The 10-year yield fell to the lowest in more than three weeks. Spanish Prime Minister Mariano Rajoy yesterday said there were no immediate plans to ask for a bailout, after Reuters reported on Oct. 1 that Spain may seek aid as soon as this weekend. The pound slid against the dollar as an index of U.K. services rose at a slower pace than economists forecast in September. The U.K. has been spared greater financial upheaval by staying outside the euro area, a study by International Monetary Fund economists said.
“Expectations about the next developments in Spain are the driving force,” for gilts, said Sam Hill, a fixed-income strategist at Royal Bank of Canada in London. “News stories that a bailout request could come as soon as this weekend being quashed have contributed to a stronger tone.”
The yield on 10-year gilts dropped two basis points, or 0.02 percentage point, to 1.69 percent at 2:02 p.m. London time, after falling to 1.68 percent, the lowest since Sept. 10. The 1.75 percent security due in September 2022 rose 0.155, or 1.55 pounds per 1,000-pound ($1,610) face amount, to 100.53. Two-year rates were little changed at 0.19 percent.
Rajoy is weighing the terms of a Sept. 6 proposal by European Central Bank President Mario Draghi to buy bonds of cash-strapped nations including Spain if they make a formal aid request from the euro region’s government-run rescue funds.
Under normal times, joining the euro would lower trade costs and help boost a country’s welfare in the long run, according to the IMF study released yesterday in Washington. In a financial crisis that sent interest rates to levels recently seen in the euro region, the effect would be negative, it said.
A gauge based on a survey of U.K. purchasing managers fell to 52.2 last month from 53.7 in August, Markit Economics and the Chartered Institute of Purchasing and Supply said today. The median estimate of 29 economists in a Bloomberg News survey was for a reading of 53. A reading above 50 indicates growth.
Bank of England Markets Director Paul Fisher said last week that third-quarter economic growth will be “very strong.” That’s in part due to a rebound from the second quarter, when an extra public holiday helped keep the economy mired in a recession that started in the final three months of 2011.
U.K. shop-price inflation slowed in September, the British Retail Consortium said today. Retail prices rose 1 percent from a year earlier, compared with a 1.1 percent gain in August, the trade group and Nielsen Co. said in a report.
Gilts returned 3.3 percent this year through yesterday, according to indexes compiled by Bloomberg and the European Federation of Financial Analysts Societies. German bonds gained 3.2 percent and U.S. Treasuries earned 2.4 percent.
The pound declined 0.2 percent to $1.6098, after touching $1.6084, the lowest since Sept. 13. Sterling was little changed at 80.16 pence per euro, after reaching 80.25 pence, the weakest level since Sept. 20.

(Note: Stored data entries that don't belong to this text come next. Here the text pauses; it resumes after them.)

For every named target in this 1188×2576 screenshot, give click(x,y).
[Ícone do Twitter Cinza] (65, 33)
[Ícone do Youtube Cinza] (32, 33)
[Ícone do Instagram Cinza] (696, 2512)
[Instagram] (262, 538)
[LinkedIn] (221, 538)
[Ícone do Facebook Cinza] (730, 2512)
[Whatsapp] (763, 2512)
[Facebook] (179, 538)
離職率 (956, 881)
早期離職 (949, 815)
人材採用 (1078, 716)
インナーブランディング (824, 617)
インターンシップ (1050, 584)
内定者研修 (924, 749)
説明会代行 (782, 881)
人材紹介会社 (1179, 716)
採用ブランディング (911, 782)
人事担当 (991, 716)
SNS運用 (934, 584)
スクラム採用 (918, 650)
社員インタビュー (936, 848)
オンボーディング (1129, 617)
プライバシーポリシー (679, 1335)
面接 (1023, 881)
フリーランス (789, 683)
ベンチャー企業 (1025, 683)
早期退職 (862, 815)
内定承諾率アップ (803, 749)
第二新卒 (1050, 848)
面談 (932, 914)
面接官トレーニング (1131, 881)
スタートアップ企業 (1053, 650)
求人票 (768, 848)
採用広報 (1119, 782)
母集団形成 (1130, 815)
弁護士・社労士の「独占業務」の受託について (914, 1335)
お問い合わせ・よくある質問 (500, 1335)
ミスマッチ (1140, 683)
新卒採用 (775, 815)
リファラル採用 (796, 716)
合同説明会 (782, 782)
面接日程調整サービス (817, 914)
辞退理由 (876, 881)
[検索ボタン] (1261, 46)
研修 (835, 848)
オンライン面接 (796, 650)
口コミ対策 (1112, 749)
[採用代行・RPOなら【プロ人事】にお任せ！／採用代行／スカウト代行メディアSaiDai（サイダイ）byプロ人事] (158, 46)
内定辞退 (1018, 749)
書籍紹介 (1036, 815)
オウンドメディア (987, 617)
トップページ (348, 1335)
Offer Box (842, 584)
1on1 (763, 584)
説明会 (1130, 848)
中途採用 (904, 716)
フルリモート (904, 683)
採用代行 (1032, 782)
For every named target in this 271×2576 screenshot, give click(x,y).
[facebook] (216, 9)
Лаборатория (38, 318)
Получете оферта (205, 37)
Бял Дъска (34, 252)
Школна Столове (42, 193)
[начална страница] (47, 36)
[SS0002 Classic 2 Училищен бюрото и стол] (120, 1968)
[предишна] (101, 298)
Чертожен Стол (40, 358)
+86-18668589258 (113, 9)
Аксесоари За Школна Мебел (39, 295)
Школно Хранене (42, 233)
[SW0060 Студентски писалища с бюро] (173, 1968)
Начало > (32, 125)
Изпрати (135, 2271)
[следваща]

The pound has strengthened 0.6 percent in the past three months, according to Bloomberg Correlation-Weighted Indexes, which track 10 developed-market currencies. The euro gained 0.3 percent and the dollar weakened 2.4 percent.
The Bank of England will leave its asset-purchase target at 375 billion pounds at its monthly policy meeting tomorrow, according to all 40 economists surveyed by Bloomberg News. It will also leave its main interest rate at a record-low 0.5 percent, according to all 50 estimates in a separate survey.